The Chicago fest returns to Union Park on July 15-17 with a diverse lineup

After successfully running the show in September last year, Pitchfork Festival is back to its normally scheduled programming July 15-17 this summer in Union Park. With acts like Mitski, Japanese Breakfast, Earl Sweatshirt, Parquet Courts and Toro y Moi, Pitchfork is back with another genre-bending line up. We’ve said it before and we’ll say it again, Pitchfork Fest is a good time – it’s mellow and fun, the drinks are cheap and music is always spectacular.

The headliners this year are indie staples that you can’t miss on Spotify’s “Indie Essentials” playlist even if you tried, but what about all the names at the bottom? Every music-person’s worst nightmare is being asked if they’ve listened to an artist and having to say “no.” Impose has compiled a list by day of some of the artists who you may not know but should, to be fully prepared for the weekend (we even threw in a few facts about the artists for you to brag about). 

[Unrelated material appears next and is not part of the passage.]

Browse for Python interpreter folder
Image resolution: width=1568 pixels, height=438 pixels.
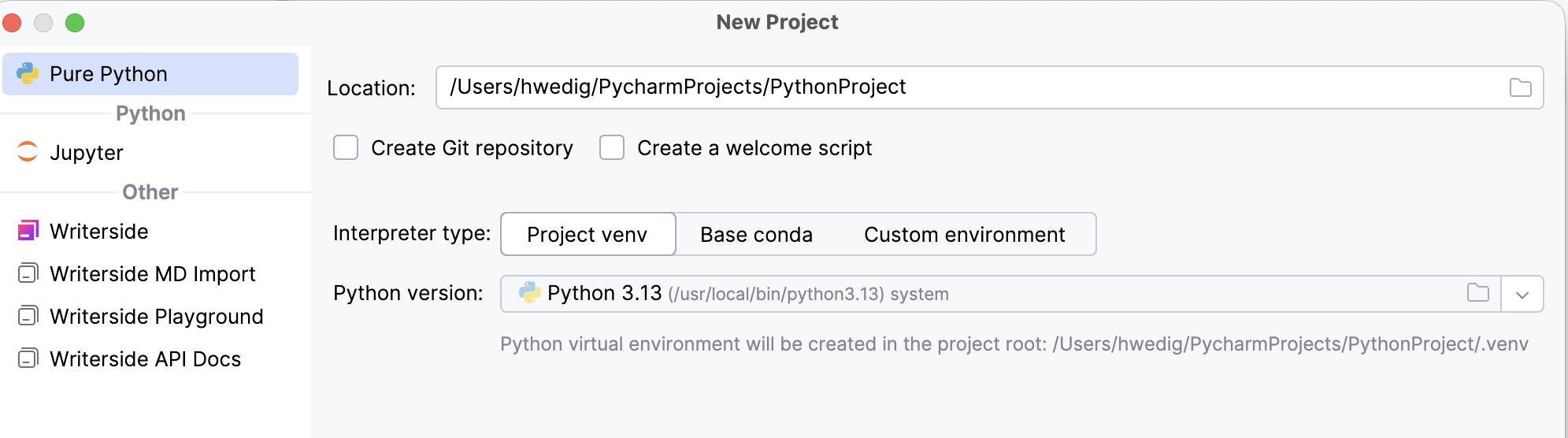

Since the release of their self-titled album in 2014, SPIRIT OF THE BEEHIVE has begun to grow a rather devoted following in the electro-psychedelia genre. Similar to the habits of King Gizzard and the Lizard Wizard, SPIRIT OF THE BEEHIVE is quite out-there at times, drawn back and restrained at others; one song they’re acoustic and the next they’re metal. The Philadelphia-based group’s latest record ENTERTAINMENT, DEATH has earned acclaim, and the band has deemed themselves “your favorite band’s, favorite band.”

Ethel Cain 

If you haven’t heard of Ethel Cain yet, you might live under a rock. But it’s not too late! Check out her latest record Preacher’s Daughter, which shook the indie world. After growing up in rural Alabama with both of her parents working at her Baptist Church, she left the church at 16 and started making music while adopting her spooky alter ego Ethel Cain. Her lyrics borrow and outline religious stories and words; on the surface they may appear light and airy, but at the core they’re intimate and uncomfortable. What is good art if it’s not making you uncomfortable? 

Other must-sees: Tierra Whack, Indigo De Souza, Wiki


Dry Cleaning 

Dry Cleaning is ultimate indie. The four-piece’s newest album New Long Leg is smothered in South London flare. Don’t take them too seriously; they’re equally as silly as they are poetic and effortlessly cool. With extensive bass lines, screechy guitar solos and edgy vocals, it’s easy to fall into Dry Cleaning’s trance. 


Formed in 1993, Karate would eventually anchor the Boston post-rock scene. As the band waxed and waned through different members and many phases and albums, they transcended the DIY scene and played all throughout the U.S. and Europe in the ’90s. After breaking up in 2005, their discography was lost digitally until they joined hands with Chicago’s Numero Group to reissue their entire catalog. Their cult status has remained intact, and this Pitchfork set will be a part of their first tour in 17 years. 


Yeule’s newest record Glitch Princess immediately caught our ears upon its arrival: “yeule conjures another hypnotic and futuristic palette of sounds, with strains of drone, ambient and industrial scattered about. On ‘Too Dead Inside,’ the synths bend and contort, the bass sizzles and her voice tingles the senses” wrote our very own Jeff Cubbison. Futuristic and fresh, yeule’s brand of glitch pop is not to be missed. 

Other must sees: Magdalena Bay, Arooj Aftab, The Armed 



L’Rain’s 14-track record Fatigue, which she released last year, lyrically emits the heaviness she sings about while her music sonically remains weightless. Tracks like “Blame Me” and “Two Face” show her range as an artist: soft, slow, jazzy, ethereal, mystical and poppy. Her music is a sensuous vehicle into another dimension.